What the exercise asks. After locating the line containing "This screenshot has height=379, width=467.", transcribe that line and all following lines exactly, stopping only at the end of the records.

[Records excerpted from a collection]
****************************************

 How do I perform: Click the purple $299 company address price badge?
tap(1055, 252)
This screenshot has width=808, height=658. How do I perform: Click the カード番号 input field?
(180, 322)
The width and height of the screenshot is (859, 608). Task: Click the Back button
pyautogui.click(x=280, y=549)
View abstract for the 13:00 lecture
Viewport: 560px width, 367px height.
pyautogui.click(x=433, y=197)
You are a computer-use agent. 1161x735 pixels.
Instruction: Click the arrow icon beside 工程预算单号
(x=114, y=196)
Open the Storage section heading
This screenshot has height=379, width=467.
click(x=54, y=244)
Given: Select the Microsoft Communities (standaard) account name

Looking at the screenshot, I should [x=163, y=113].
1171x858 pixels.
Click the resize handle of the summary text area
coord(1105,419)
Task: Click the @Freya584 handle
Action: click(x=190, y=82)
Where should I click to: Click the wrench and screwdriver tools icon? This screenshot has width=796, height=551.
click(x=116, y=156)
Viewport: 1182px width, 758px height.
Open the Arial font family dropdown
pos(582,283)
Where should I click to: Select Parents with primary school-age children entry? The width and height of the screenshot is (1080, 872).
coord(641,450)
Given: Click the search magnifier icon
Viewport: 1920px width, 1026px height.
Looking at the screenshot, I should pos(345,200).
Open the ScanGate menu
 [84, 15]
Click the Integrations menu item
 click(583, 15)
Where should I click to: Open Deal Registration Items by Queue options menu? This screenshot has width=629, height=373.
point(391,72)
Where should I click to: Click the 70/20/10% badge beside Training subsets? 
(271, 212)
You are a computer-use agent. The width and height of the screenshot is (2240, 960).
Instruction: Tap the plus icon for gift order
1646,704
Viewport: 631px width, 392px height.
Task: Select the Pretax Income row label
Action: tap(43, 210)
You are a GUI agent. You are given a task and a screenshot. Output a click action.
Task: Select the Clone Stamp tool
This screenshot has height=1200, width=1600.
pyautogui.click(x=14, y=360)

****************************************

Task response.
This screenshot has height=379, width=467.
click(x=54, y=244)
Given: Select the Microsoft Communities (standaard) account name

Looking at the screenshot, I should [x=163, y=113].
1171x858 pixels.
Click the resize handle of the summary text area
coord(1105,419)
Task: Click the @Freya584 handle
Action: click(x=190, y=82)
Where should I click to: Click the wrench and screwdriver tools icon? This screenshot has width=796, height=551.
click(x=116, y=156)
Viewport: 1182px width, 758px height.
Open the Arial font family dropdown
pos(582,283)
Where should I click to: Select Parents with primary school-age children entry? The width and height of the screenshot is (1080, 872).
coord(641,450)
Given: Click the search magnifier icon
Viewport: 1920px width, 1026px height.
Looking at the screenshot, I should pos(345,200).
Open the ScanGate menu
 [84, 15]
Click the Integrations menu item
 click(583, 15)
Where should I click to: Open Deal Registration Items by Queue options menu? This screenshot has width=629, height=373.
point(391,72)
Where should I click to: Click the 70/20/10% badge beside Training subsets? 
(271, 212)
You are a computer-use agent. The width and height of the screenshot is (2240, 960).
Instruction: Tap the plus icon for gift order
1646,704
Viewport: 631px width, 392px height.
Task: Select the Pretax Income row label
Action: tap(43, 210)
You are a GUI agent. You are given a task and a screenshot. Output a click action.
Task: Select the Clone Stamp tool
This screenshot has height=1200, width=1600.
pyautogui.click(x=14, y=360)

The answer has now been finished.